# Talk:Special relativity: mechanics

## Reviewer A report

This is an excellent article on relativistic mechanics, and an excellent follow-up to the author's contribution on relativistic kinematics. Professor Rindler is a recognized authority on these matters, and the author of a number of textbooks on this subject. He makes an excellent choice of author for these Scolarpedia entries.

My only concern is with the introduction of a velocity-dependent mass in the section on relativistic mechanics. There is a long tradition of doing so in the older literature, but my observation is that this practice has long been given up by the vast majority of textbook authors. The marked preference these days is to keep the mass (rest-mass) as a relativistic invariant, and not to confuse things with a second notion of mass (relativistic mass) which increases with velocity. The author acknowledges this practice in his A WORD OF CAUTION, but blames mainly the particle physicists for rejecting the old tradition. I believe, however, that most relativists would join ranks. I would strongly recommend that the author revise his article to eliminate the relativistic mass from discussion, to replace instead it with rest mass.

## Reviewer B report

I think that the section on the equivalence of mass and energy needs a revision.

Indeed the first lines of the sections appear exceedingly sloppy and more suited for a philosophical/historical text than a scientific one.

In my opinion the reason for that is that nowhere before in the text it has been stated that in a consistent Galilean theory the total mass, which is identified with the rest mass, must be conserved in an isolated system since otherwise momentum conservations is inconsistent with Galilei invariance. Energy conservation is an independent fact. Thus, in a Newtonian framework, the total rest mass acquires the meaning of “quantity of matter” which is conserved in isolated systems together with energy.

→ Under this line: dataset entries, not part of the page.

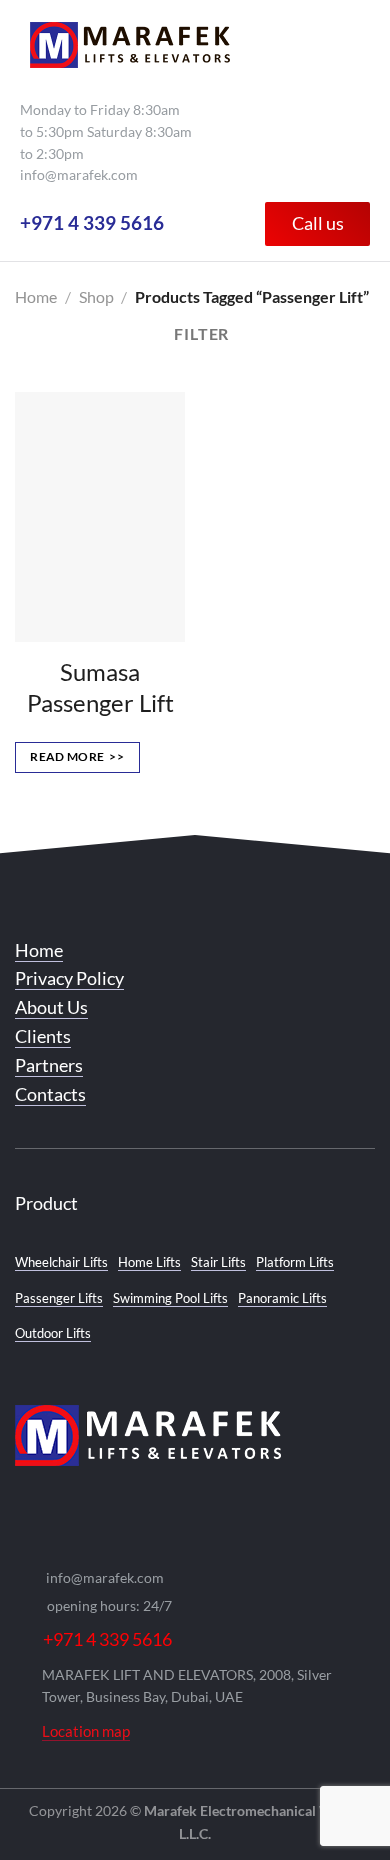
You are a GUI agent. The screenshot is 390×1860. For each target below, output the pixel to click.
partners (49, 1065)
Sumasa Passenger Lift (100, 687)
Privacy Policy (69, 978)
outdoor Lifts (53, 1333)
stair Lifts (218, 1262)
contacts (50, 1094)
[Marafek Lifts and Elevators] (130, 45)
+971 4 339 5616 (92, 222)
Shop (96, 296)
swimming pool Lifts (170, 1298)
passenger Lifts (59, 1298)
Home (36, 296)
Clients (43, 1036)
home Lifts (149, 1262)
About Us (51, 1007)
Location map (86, 1731)
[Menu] (348, 45)
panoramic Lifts (282, 1298)
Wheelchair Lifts (61, 1262)
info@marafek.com (79, 175)
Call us (318, 223)
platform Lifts (295, 1262)
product (46, 1203)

After the introduction of the Einstein formula the consistency of above considerations with special relativity should be verified by the $$c\rightarrow\infty$$ expansion of the relativistic energy $$\sum^* m_0\gamma (u) c^2$$ as it is done in Eq.(46) however multiplying the equation by c^2 and commenting on the fact that the $$\sum^*m_0 c^2$$ contributions “diverges” and hence this divergence should violate Eq.(46) if $$\sum^*m_0$$ does not vanish.